For each record, copy the text exactly and omit any picture it holds.

++++ SUPPLIED ENTRIES ++++

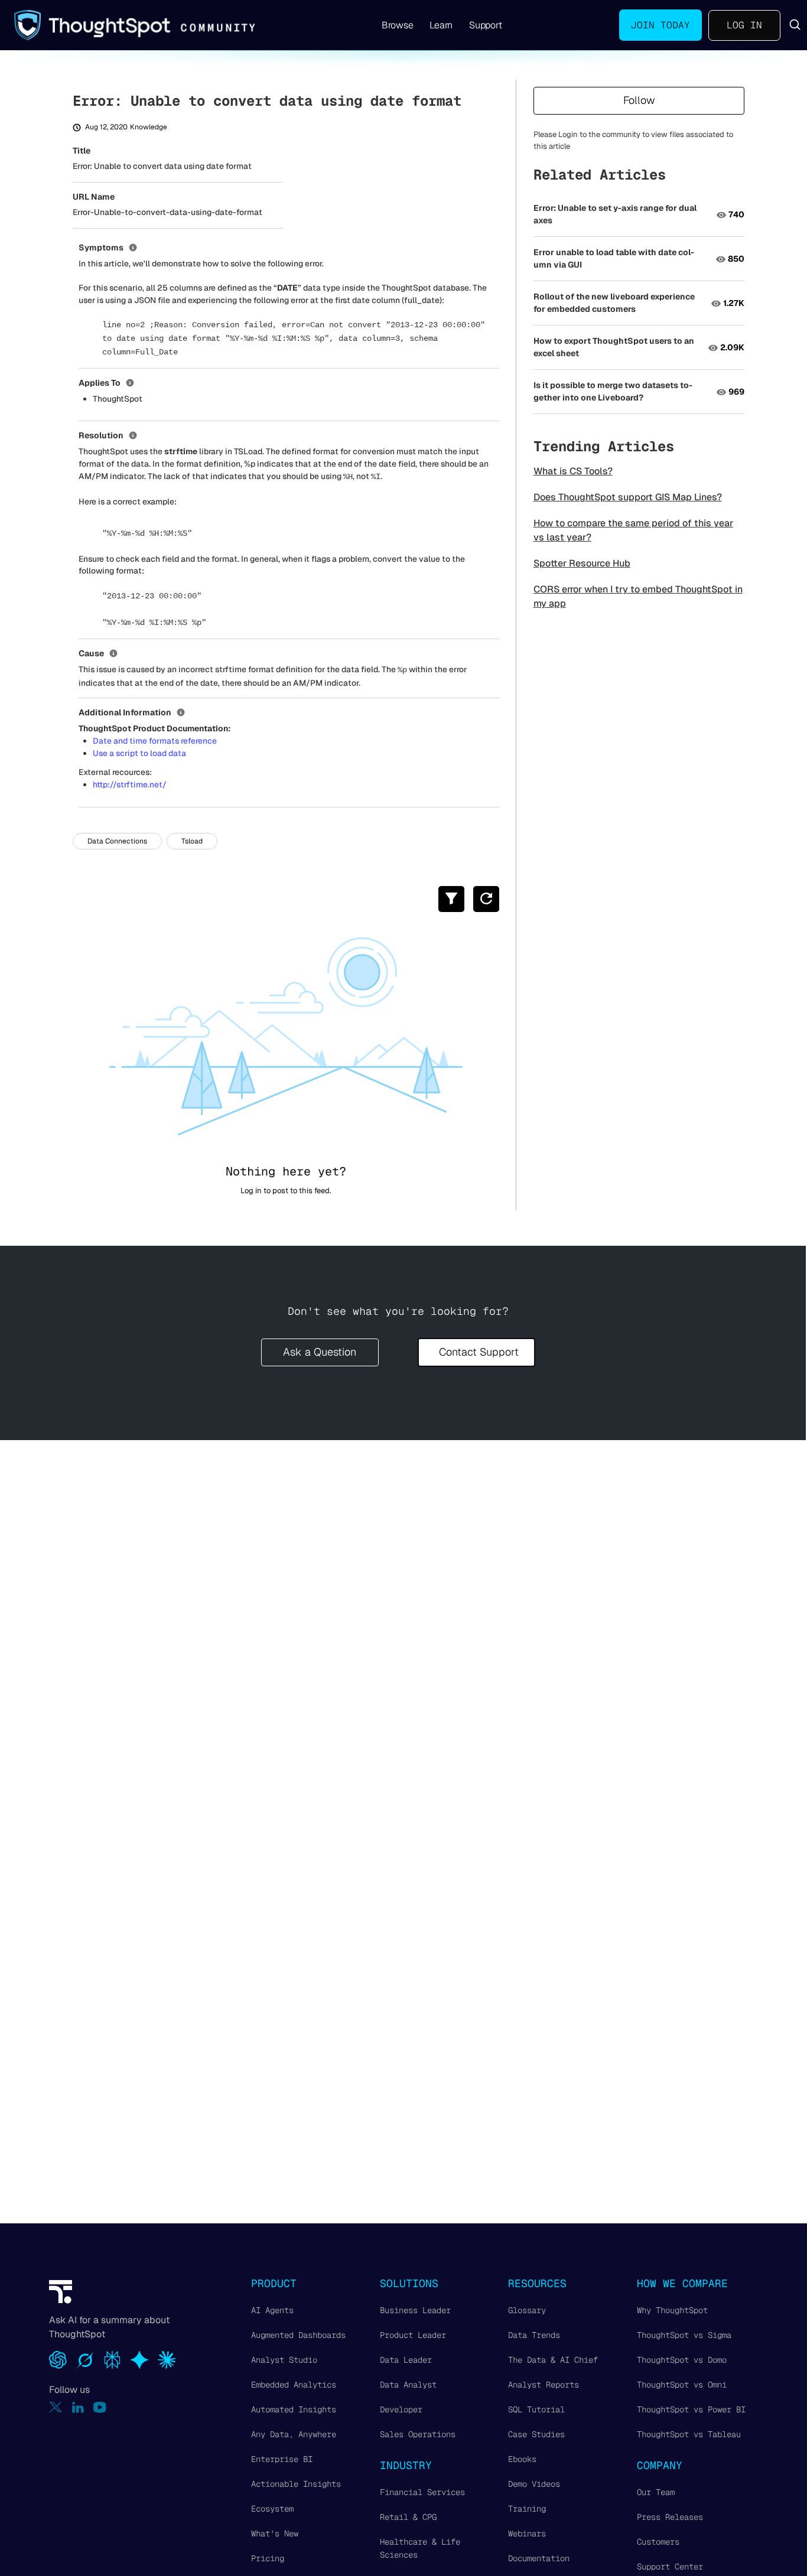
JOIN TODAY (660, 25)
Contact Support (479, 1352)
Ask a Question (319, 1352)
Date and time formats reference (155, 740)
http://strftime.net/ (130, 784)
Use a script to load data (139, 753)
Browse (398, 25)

++++

EXERCISE SOLUTION:
JOIN TODAY (660, 25)
Contact Support (479, 1352)
Ask a Question (319, 1352)
Date and time formats reference (155, 740)
http://strftime.net/ (130, 784)
Use a script to load data (139, 753)
Browse (398, 25)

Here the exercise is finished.